Il Primo Maggio ricordiamo le lotte compiute nel corso degli anni per difendere i diritti dei lavoratori. Ma tutt’oggi non si è smesso di combattere, come dimostrano i traguardi recentemente raggiunti nelle nuove direttive dell’Unione Europea
Gli scioperi e i movimenti nati a partire dall’Ottocento si ponevano come obiettivo rivendicare i diritti dei lavoratori e delle lavoratrici. In particolare quest’ultime fecero sempre molta più fatica a far valere i propri diritti, a vedere riconosciuto il loro lavoro ed evitare di essere sfruttate. Per questa ragione è ancora più encomiabile l’operato di Sarah Chapman, colei che organizzò il primo sciopero con e per le donne lavoratrici.

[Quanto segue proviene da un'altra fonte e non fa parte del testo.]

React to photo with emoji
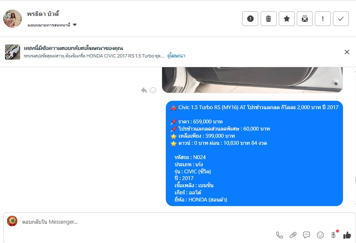Viewport: 356px width, 243px height. click(x=153, y=90)
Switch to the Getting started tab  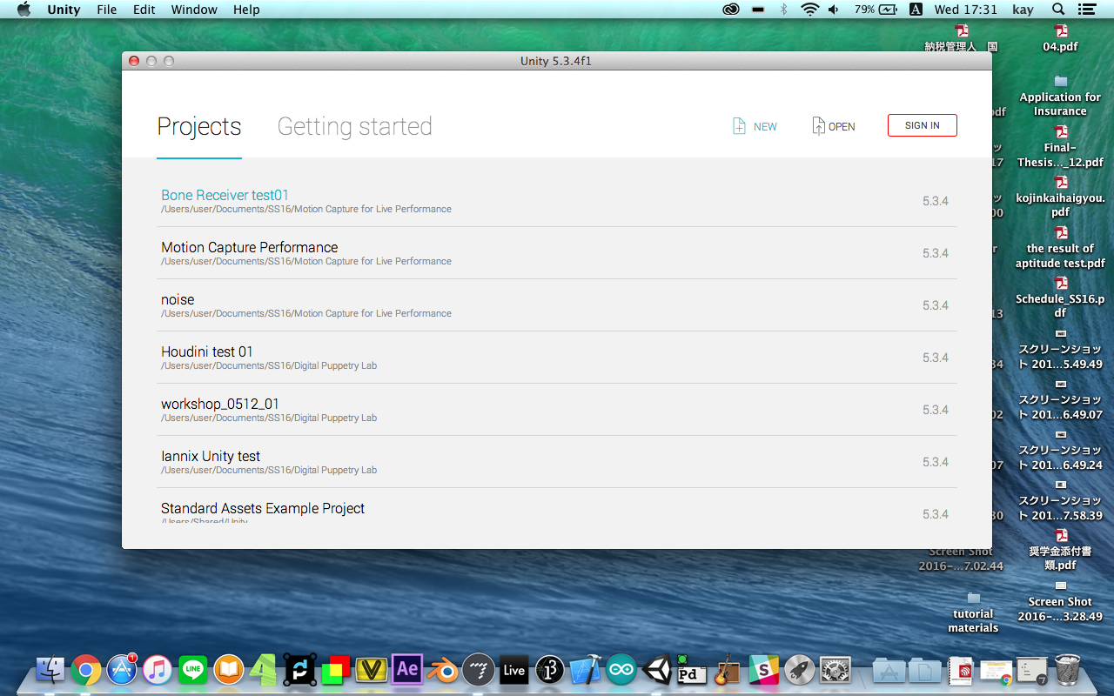coord(354,127)
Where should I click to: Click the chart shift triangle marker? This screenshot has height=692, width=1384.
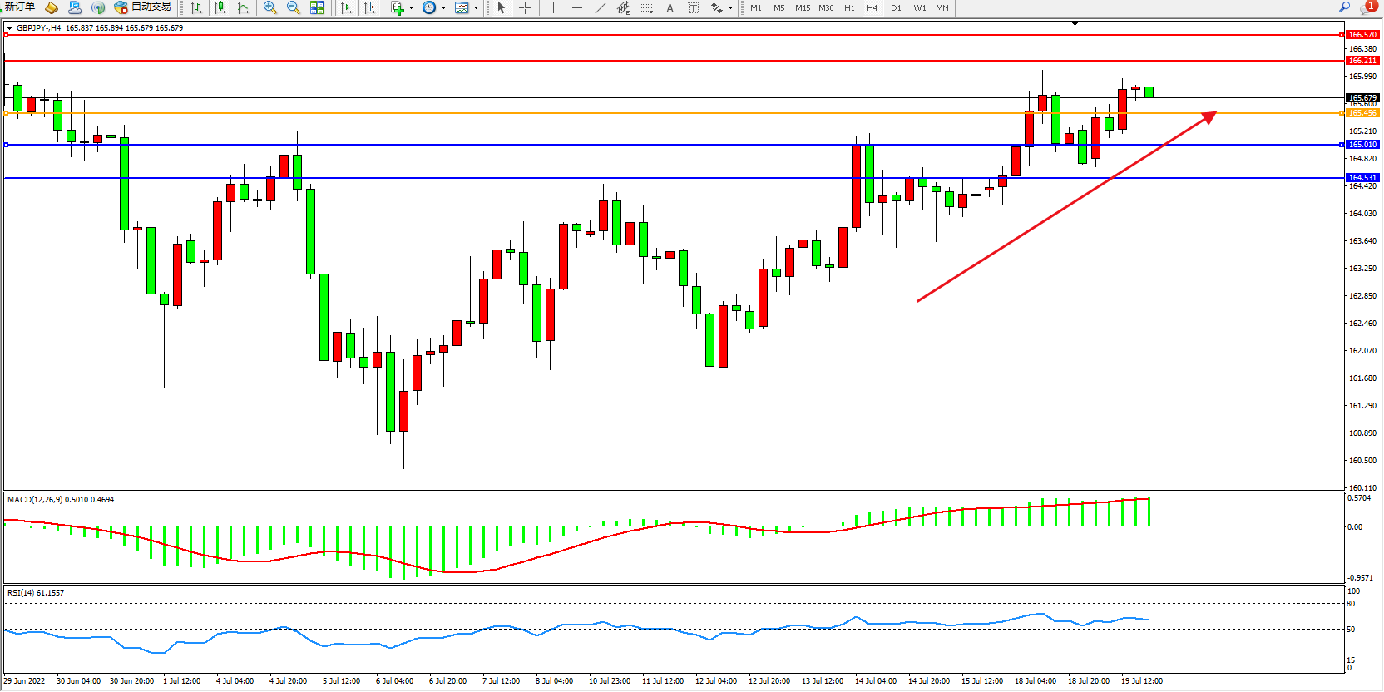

Le operaie alla Bryant and May
È il 1861 e a Londra la fabbrica di fiammiferi Bryant and May apre i battenti. Qui vengono impiegate giovani donne, ma anche bambine, che per un compenso bassissimo lavorano 6 giorni a settimana per 12 o 14 ore al giorno. Come se ciò non bastasse, spesso la loro paga veniva diminuita a causa di “multe” dovute all’aver parlato, a ritardi o in caso la postazione fosse stata disordinata. Le punizioni però potevano anche essere corporali ed era vietato ribellarsi. Ciò che accadeva in questa fabbrica non era un caso isolato, allora cosa fece insorgere le operaie?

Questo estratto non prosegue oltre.